◆ GOAL OF THE EXERCISE ◆
Please return the lines below word for word, leaving out the pictures.

◆ DATA PROVIDED ◆

◇ ◇ ◇ ◇ ◇

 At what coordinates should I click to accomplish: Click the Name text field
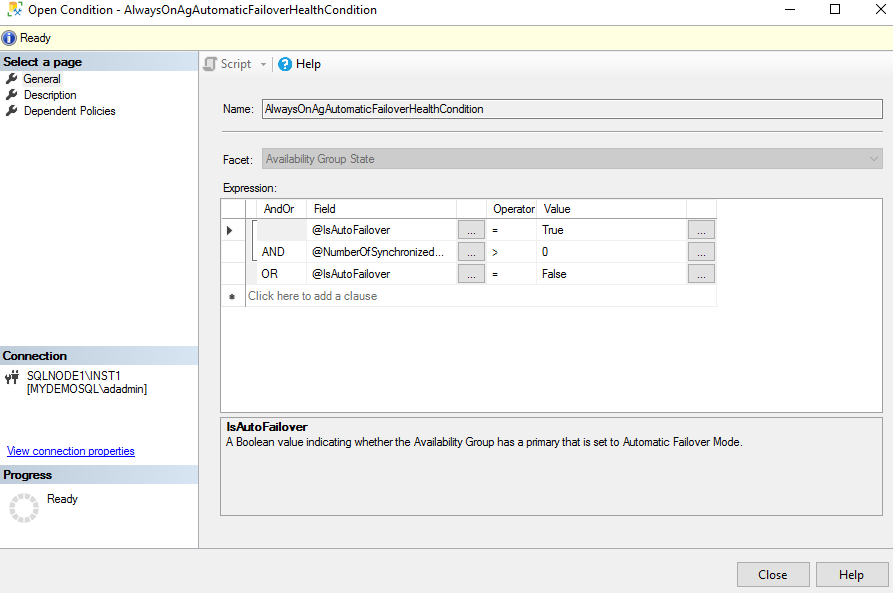[x=571, y=109]
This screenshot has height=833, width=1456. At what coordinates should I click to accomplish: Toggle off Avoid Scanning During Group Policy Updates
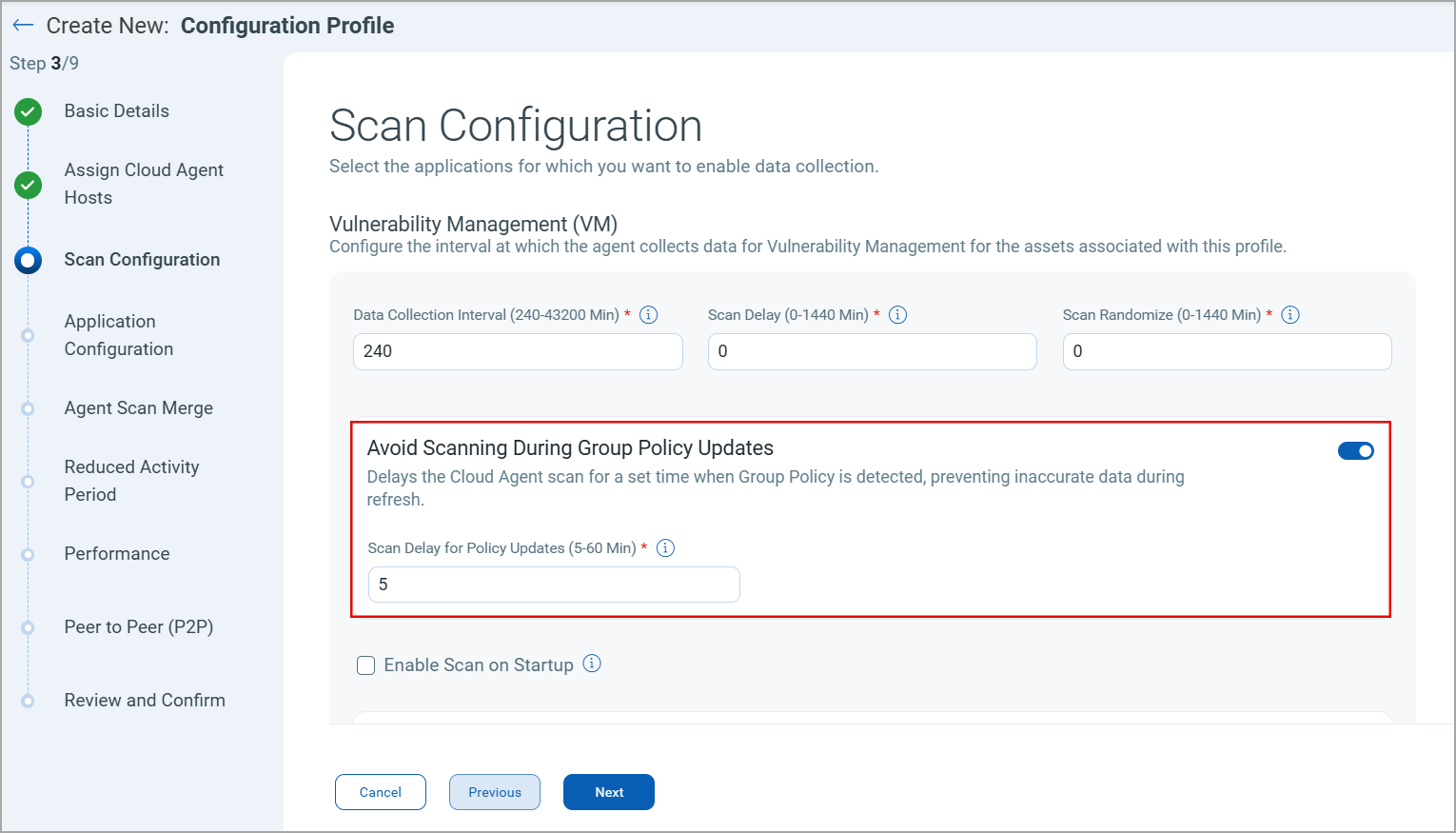click(1355, 451)
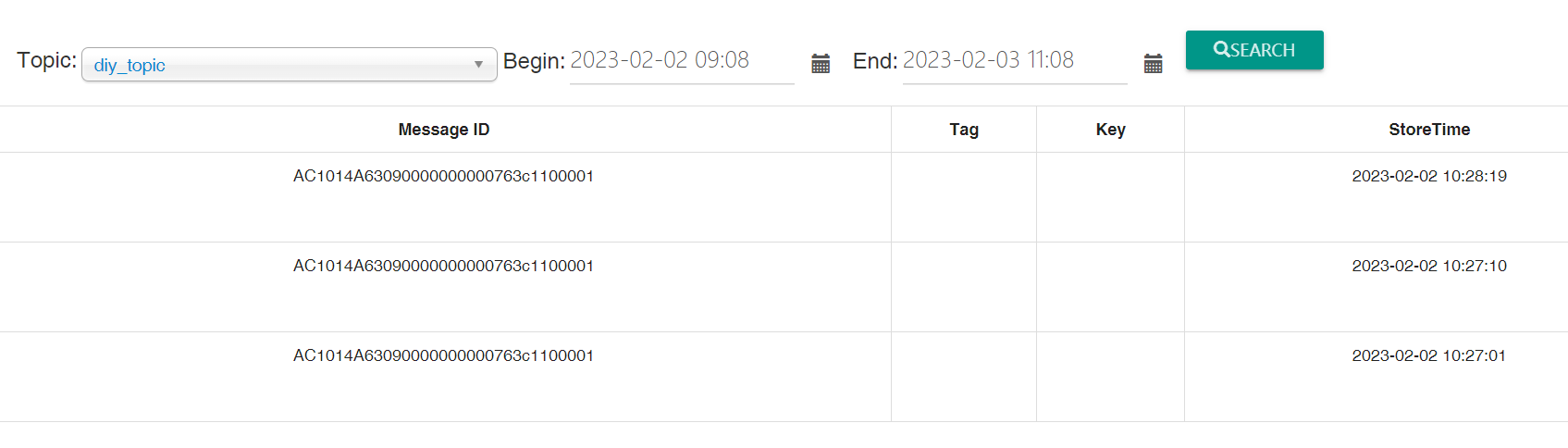Click the Message ID column header
Image resolution: width=1568 pixels, height=448 pixels.
[444, 130]
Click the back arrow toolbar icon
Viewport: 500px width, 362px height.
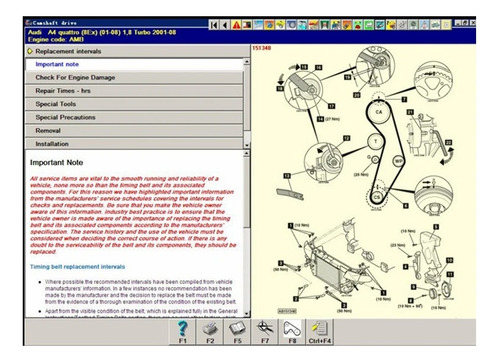[225, 25]
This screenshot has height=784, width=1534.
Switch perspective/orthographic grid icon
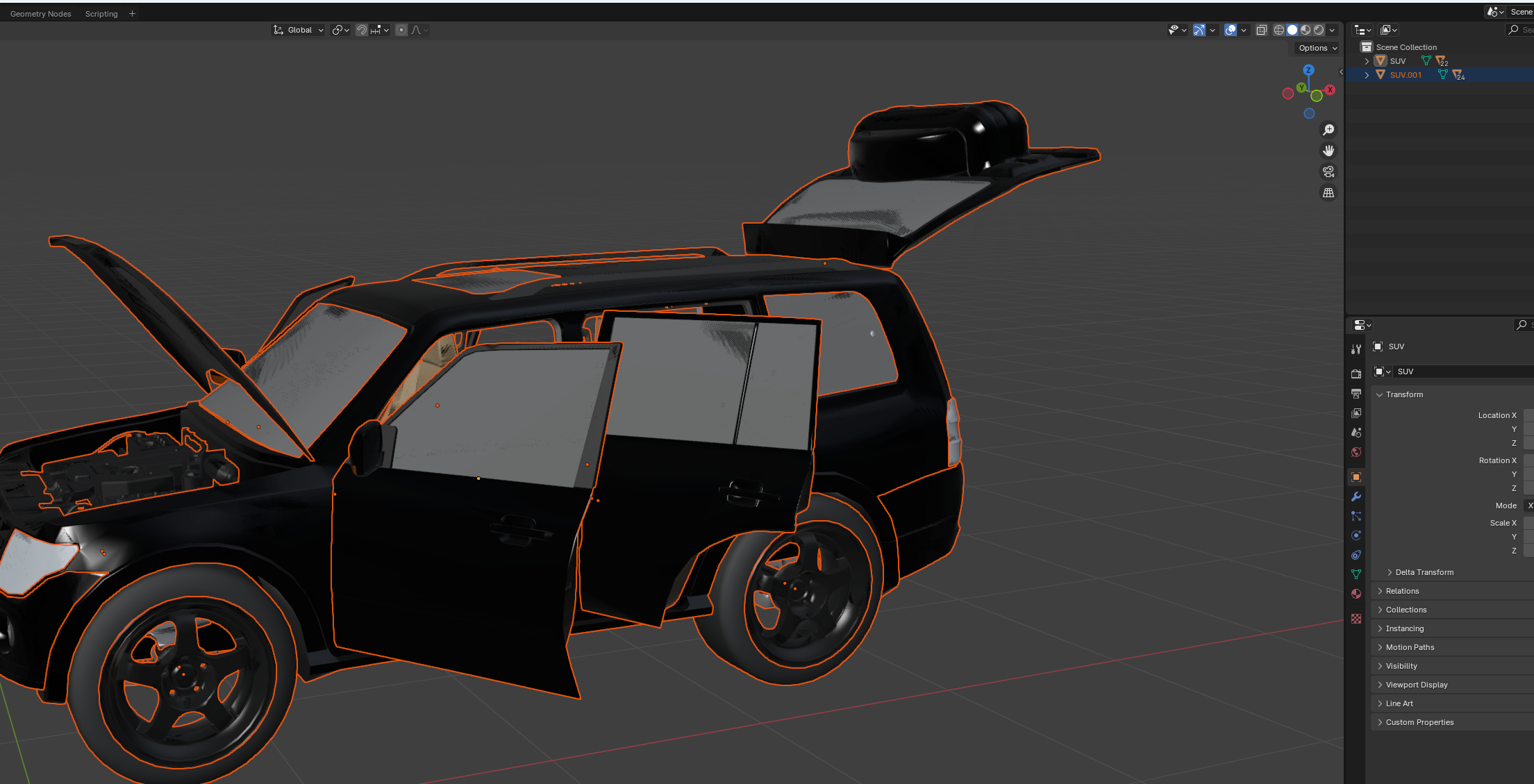coord(1328,193)
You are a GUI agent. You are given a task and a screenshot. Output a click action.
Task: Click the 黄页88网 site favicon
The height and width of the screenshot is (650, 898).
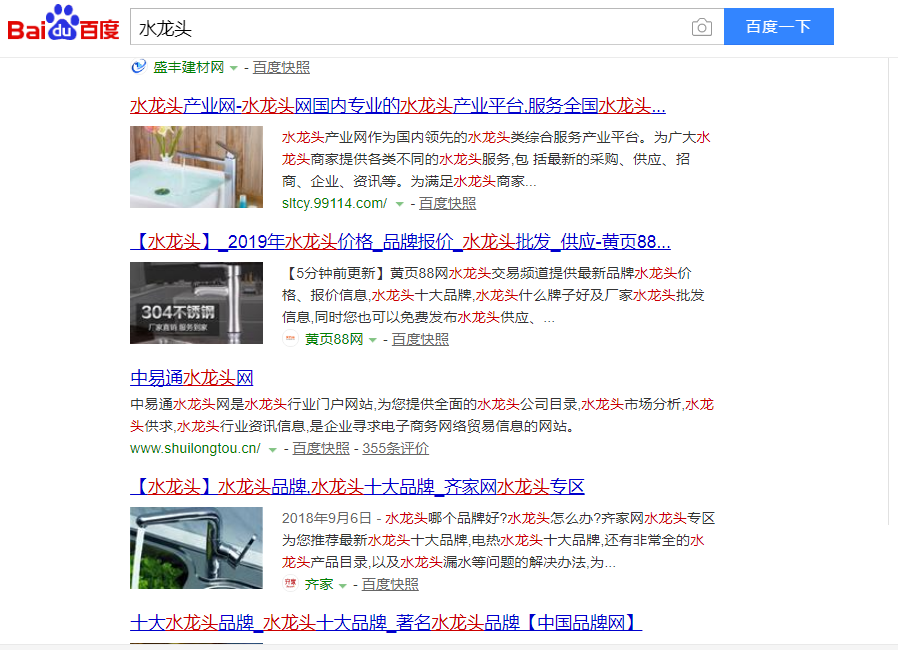pos(290,339)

◇ ◇ ◇ ◇ ◇

◆ TASK RESPONSE ◆
 At what coordinates should I click to accomplish: Click the Name text field
[x=571, y=109]
This screenshot has height=833, width=1456. At what coordinates should I click to accomplish: Toggle off Avoid Scanning During Group Policy Updates
click(1355, 451)
Click the Message ID column header
Image resolution: width=1568 pixels, height=448 pixels.
[444, 130]
Click the back arrow toolbar icon
Viewport: 500px width, 362px height.
[225, 25]
This screenshot has height=784, width=1534.
Switch perspective/orthographic grid icon
coord(1328,193)
You are a GUI agent. You are given a task and a screenshot. Output a click action.
Task: Click the 黄页88网 site favicon
The height and width of the screenshot is (650, 898).
pos(290,339)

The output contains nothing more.